──────── Document extract ────────
Tuesday, 10 September 2013

News from Balcombe

Some recent news on the anti-fracking protests at Balcombe from an ex-student of mine here.

For an interesting and pointed critique of the economics of fracking and an overview of the ecological costs, I'd strongly recommend Richard Heinberg's Snake Oil: How Fracking's False Promise of Plenty Imperils Our Future. Alan Tootill's Fracking the UK also looks good, although I have yet to read it.

Wednesday, 24 July 2013

One Skyscraper. Six Women. No Permission.

"Behind-the-scenes film captures the build-up and the experience of six ordinary women who climbed the tallest building in Europe to protest against Shell’s plan to drill for oil in the Arctic."

Friday, 19 July 2013

An Extreme Weather Primer

A good short documentary introduction to current extreme weather events, presented by Anja Taylor.

Thursday, 11 July 2013

British Eco-Activists Scale the Shard in London

Re-blogging this from Climate Progress, information on an amazing protest climb in London. Online signatures requested in support here.
 Six environmental activists began scaling the tallest building in London on Thursday morning in a symbolic protest against the oil company Shell and its practice of arctic drilling.
The activists, who Greenpeace identified as Sabine, Sandra, Victo, Ali, Wiola and Liesbeth, picked the building — named The Shard — because it is “modelled on a shard of ice” and “sits slap bang in the middle of Shell’s three London headquarters.” They started their “ice climb” at 4:00 am London time, and plan to “unveil a massive art installation at the top.”
At time of publishing, the climbers had reached 230 meters on their 72-story journey. You can watch a live feed of the climb here.

Friday, 5 July 2013

Wednesday, 5 June 2013

Speculations IV is available

Find Speculations IV here, containing some great articles on the current state and trajectory of Speculative Realism.

Saturday, 11 May 2013

Science versus the Feelies in the post-400ppm Era

Another wonderful assault on the madness of global warming denial by Potholer54. Very funny in places, especially the graphs, and well worth circulating.

Wednesday, 6 March 2013

Climate Change is Simple

A pithy and powerful TED Talk intoduction to climate change - or, more specifically, global warming - by David Roberts. A more affecting remix of the talk, with imagery and music, can be found here.

Wednesday, 20 February 2013


I'm re-blogging this from Feminist Philosophers, as I was somewhat ashamed at not knowing the name Cecilia Payne-Gaposchkin. I was similarly shamed by my seven year old daughter a couple of weeks ago when, at bedtime, she asked me to name ten women who had discovered or invented something. I think I did somewhat better than she expected, rolling off Marie Curie, Ada Lovelace and Rosalind Franklin quite quickly (atlhough I didn't get Franklin's name quite right either), but it was painful not being able to do it and even more disheartening that at the tender age of seven she expected me to fail. So, dad will be endeavouring to do a better job of this in the future.
──────── Data provided ────────
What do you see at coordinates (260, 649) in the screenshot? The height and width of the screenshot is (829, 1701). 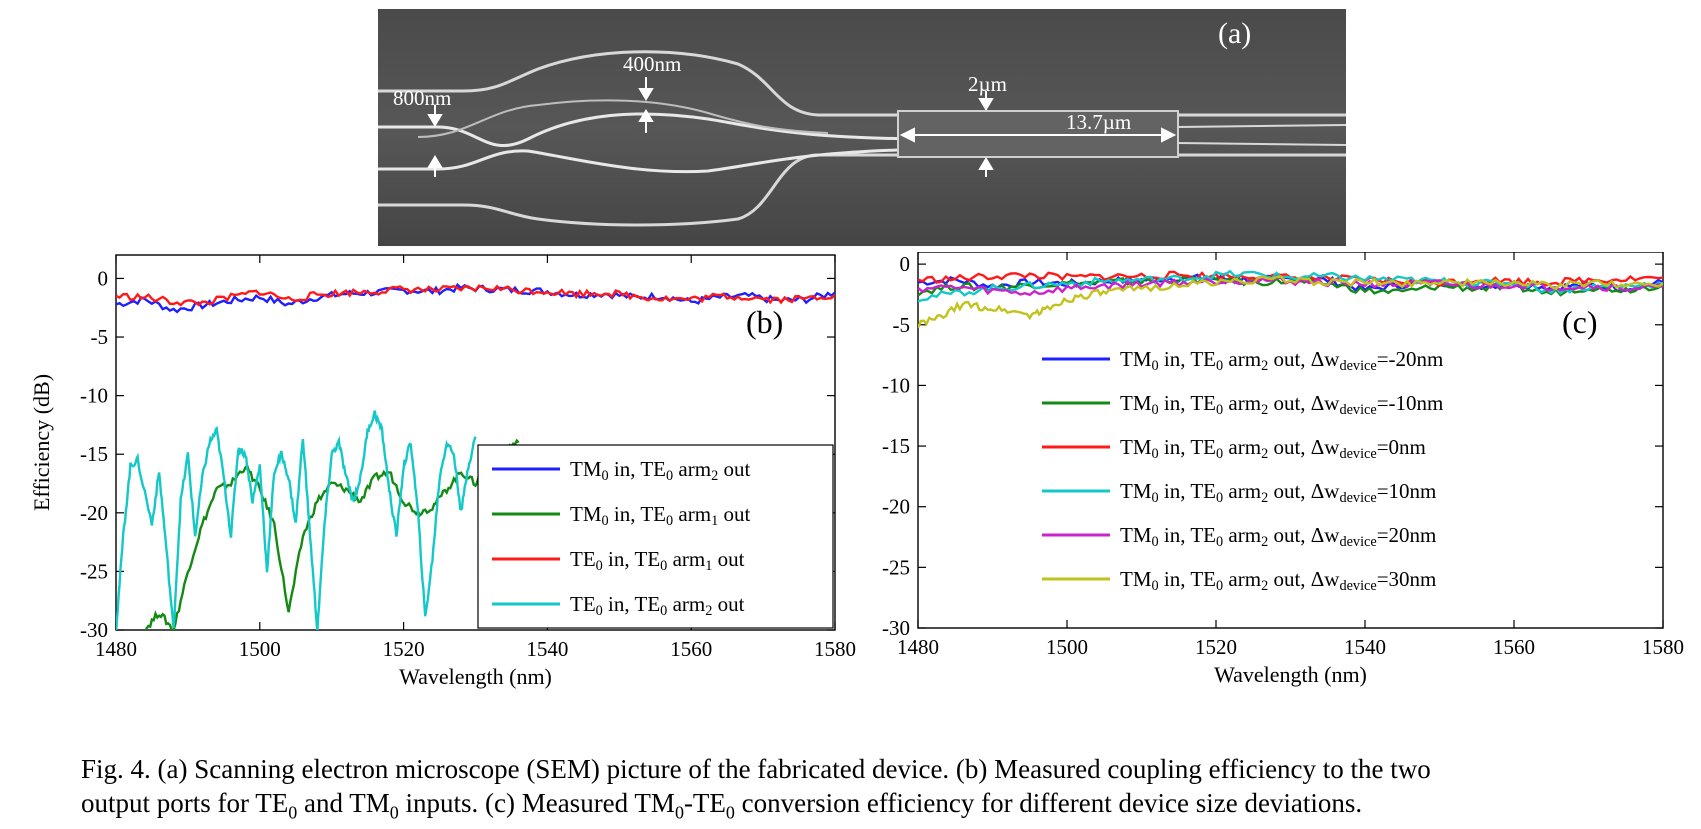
────────
In the blog posts on climate protests, translate this sentence into Spanish: "Six environmental activists began scaling the tallest building in London on Thursday morning in a symbolic protest against the oil company Shell and its practice of arctic drilling."

_Answer box_.
Seis activistas medioambientales comenzaron a escalar el edificio más alto de Londres el jueves por la mañana en una protesta simbólica contra la compañía petrolera Shell y su práctica de perforación en el Ártico.